Prediction and Classification¶
One common use of data is to train a program to make predictions. For example, a supermarket would like to predict the likely sales of milk in its store, so that it can keep enough inventory to avoid disappointing customers, but not so much that some of the milk goes unsold and spoils. By analyzing past sales, at a particular store and other similar stores, it may be able to produce a predictive model. Some of the features, or independent variables, that help predict upcoming sales might include the recent and predicted future weather and any sale prices the store has advertised.
Sometimes, computer-based prediction is helpful not just for future events, but as a way to save human labor in analyzing large datasets. For example, suppose a company has just introduced a new product, say a new smartphone model. Lots of blogs and tweets mention the product, perhaps hundreds of thousands of mentions in all. If the company wants to get an overall sense of the sentiment of consumer response to the product, it may want to run a computer program that processes all of the posts that mention the product, and compute a sentiment score for each post, with positive scores indicating a favorable reaction and negative scores an unfavorable reaction. We would first have trusted people label some posts as to how favorable or unfavorable they are. Those labeled posts would then be used to train a prediction program, by identifying features that are common in the favorable posts but not in the unfavorable posts. For example, the presence of the word “wonderful” might be an indicator of an overall favorable post while the presence of “disappointed” might indicate an unfavorable post. Once the scoring program is trained, it can be run against all the posts, far more than humans could label by hand.

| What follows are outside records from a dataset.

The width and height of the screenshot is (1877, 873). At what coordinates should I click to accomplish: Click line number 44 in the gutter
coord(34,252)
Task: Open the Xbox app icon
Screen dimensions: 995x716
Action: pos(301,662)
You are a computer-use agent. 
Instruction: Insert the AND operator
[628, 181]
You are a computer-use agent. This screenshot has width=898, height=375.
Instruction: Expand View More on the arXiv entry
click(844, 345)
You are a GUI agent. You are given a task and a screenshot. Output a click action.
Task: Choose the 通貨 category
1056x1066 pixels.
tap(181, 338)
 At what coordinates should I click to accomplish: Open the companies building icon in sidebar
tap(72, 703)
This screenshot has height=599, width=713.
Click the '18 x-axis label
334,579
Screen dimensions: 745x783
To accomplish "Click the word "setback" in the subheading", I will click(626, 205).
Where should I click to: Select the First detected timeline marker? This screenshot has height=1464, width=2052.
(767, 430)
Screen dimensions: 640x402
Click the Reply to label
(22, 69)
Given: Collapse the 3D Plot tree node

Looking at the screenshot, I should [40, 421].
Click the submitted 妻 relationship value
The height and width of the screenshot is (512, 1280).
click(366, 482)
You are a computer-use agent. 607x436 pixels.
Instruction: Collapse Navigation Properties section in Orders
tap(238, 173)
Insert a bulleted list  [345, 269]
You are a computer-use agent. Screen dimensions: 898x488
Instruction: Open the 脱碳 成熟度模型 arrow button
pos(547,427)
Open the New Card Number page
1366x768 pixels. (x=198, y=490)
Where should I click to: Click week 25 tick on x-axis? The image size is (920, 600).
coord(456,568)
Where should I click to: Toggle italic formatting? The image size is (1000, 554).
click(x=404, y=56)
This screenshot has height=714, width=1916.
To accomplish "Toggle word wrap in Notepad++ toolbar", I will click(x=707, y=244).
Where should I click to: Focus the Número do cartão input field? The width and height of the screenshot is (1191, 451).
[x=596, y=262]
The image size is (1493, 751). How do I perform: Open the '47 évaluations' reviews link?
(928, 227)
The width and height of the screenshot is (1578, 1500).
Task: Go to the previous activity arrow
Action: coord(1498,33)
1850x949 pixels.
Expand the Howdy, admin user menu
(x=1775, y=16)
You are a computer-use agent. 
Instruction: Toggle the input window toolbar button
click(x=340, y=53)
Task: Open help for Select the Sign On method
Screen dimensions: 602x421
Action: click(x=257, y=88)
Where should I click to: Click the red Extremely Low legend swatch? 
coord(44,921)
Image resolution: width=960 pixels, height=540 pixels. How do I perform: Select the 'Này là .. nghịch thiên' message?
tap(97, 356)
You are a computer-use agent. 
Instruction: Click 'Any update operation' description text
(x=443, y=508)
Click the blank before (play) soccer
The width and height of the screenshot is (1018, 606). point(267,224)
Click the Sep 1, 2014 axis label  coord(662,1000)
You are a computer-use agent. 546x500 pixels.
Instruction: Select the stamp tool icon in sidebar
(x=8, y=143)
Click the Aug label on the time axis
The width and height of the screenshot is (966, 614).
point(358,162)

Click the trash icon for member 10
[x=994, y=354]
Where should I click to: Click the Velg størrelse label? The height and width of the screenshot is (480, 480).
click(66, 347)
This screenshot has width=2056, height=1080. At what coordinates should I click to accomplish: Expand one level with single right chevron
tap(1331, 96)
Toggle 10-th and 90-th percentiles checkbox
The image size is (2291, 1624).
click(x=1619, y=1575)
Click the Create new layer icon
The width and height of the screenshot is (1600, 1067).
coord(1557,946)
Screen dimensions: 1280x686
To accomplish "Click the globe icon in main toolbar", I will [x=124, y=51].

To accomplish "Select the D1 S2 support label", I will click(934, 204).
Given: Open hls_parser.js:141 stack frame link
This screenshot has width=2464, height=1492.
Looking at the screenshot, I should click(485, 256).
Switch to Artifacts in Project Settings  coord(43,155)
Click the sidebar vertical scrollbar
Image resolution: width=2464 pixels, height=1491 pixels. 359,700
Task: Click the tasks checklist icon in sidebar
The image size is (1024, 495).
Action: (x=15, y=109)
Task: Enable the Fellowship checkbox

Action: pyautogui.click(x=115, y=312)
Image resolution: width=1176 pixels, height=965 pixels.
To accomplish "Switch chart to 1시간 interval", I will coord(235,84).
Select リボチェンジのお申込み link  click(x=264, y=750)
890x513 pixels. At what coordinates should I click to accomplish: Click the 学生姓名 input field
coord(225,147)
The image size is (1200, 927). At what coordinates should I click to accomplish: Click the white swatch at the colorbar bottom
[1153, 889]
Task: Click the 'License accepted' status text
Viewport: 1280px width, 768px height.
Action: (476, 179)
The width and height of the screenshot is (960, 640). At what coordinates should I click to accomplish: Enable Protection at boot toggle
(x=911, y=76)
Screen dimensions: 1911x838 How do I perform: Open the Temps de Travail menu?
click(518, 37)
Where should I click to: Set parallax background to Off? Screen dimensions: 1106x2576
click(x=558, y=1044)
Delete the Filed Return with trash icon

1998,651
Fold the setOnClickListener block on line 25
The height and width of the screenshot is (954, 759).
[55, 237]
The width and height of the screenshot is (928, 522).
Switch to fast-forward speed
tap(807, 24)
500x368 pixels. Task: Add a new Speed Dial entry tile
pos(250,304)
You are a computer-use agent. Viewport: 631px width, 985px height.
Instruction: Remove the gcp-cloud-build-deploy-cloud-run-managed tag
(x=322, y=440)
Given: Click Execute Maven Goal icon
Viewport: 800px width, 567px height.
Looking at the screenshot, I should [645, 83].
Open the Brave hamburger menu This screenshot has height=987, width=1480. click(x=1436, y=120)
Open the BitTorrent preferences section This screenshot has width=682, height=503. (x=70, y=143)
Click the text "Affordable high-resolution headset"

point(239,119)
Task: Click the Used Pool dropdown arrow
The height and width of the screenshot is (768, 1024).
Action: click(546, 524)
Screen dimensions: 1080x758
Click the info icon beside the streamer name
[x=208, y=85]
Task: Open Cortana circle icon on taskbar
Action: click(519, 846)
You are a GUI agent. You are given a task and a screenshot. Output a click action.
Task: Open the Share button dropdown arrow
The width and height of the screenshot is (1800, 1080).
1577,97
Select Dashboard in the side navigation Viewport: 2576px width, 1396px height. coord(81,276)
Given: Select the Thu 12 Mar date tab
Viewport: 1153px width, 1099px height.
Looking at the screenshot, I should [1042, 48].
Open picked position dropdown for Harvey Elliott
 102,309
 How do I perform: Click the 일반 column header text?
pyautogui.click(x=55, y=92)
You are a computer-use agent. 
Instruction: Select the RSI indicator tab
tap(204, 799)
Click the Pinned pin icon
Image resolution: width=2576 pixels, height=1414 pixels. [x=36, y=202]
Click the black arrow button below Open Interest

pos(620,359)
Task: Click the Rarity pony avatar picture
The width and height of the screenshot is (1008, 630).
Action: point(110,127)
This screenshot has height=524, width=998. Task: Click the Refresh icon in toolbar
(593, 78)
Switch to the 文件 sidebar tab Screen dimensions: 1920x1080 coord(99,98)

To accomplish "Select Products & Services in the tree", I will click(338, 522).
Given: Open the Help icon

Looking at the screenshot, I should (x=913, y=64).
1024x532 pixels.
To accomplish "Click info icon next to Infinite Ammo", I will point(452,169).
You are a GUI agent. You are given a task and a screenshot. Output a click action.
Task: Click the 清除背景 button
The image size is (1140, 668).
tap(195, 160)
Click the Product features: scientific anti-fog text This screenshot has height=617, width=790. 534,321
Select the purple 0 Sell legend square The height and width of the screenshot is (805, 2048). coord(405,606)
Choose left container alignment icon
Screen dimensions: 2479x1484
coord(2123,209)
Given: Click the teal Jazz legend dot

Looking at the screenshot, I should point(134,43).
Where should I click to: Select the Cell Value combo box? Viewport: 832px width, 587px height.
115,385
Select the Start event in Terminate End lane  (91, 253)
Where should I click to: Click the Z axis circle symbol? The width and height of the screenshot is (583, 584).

Classification is a special case of prediction. In this case, the outcome to be predicted is one of a set of discrete labels. For example, rather than predicting the number of gallons of milk a classifier might output one of three discrete labels, “low”, “medium”, or “high”. Rather than predicting a favorability score for posts, a classifier might predict either “favorable” or “unfavorable”. When there are only two possible labels, it is called binary classification.
There are a variety of algorithms available for training classifiers and other predictors, and they vary in their mathematical and computational sophistication. Some techniques for training classifiers include decision trees and support vector machines. You might learn about these in a future course on data mining or machine learning.
If you’ve already had a statistics course that covers linear regression, you have already seen one approach for training a predictor. With regression, you take a table of data, with one column representing the outcome or dependent variable, and the other columns representing features or independent variables. For example, the dependent variable might be milk sales and the independent variables weather conditions and whether the price is discounted. When you “run a regression”, you are using the table of past data as training examples, generating a “best fit” set of coefficients that express how much the values of each of the independent variables contributes to the value of the dependent variable. You can then use those coefficients to make predictions “out of sample”, predicting how much milk will sell even for a combination of weather and sale prices that has not been directly observed in the past.
In this chapter, we will focus on particularly simple prediction algorithms that consist of an ordered collection of independent if-then rules. They will help you understand the concepts of using data to train a prediction program which then makes predictions. This should provide you with a good foundation for later courses where you may encounter the same idea but using more complicated mathematics and algorithms.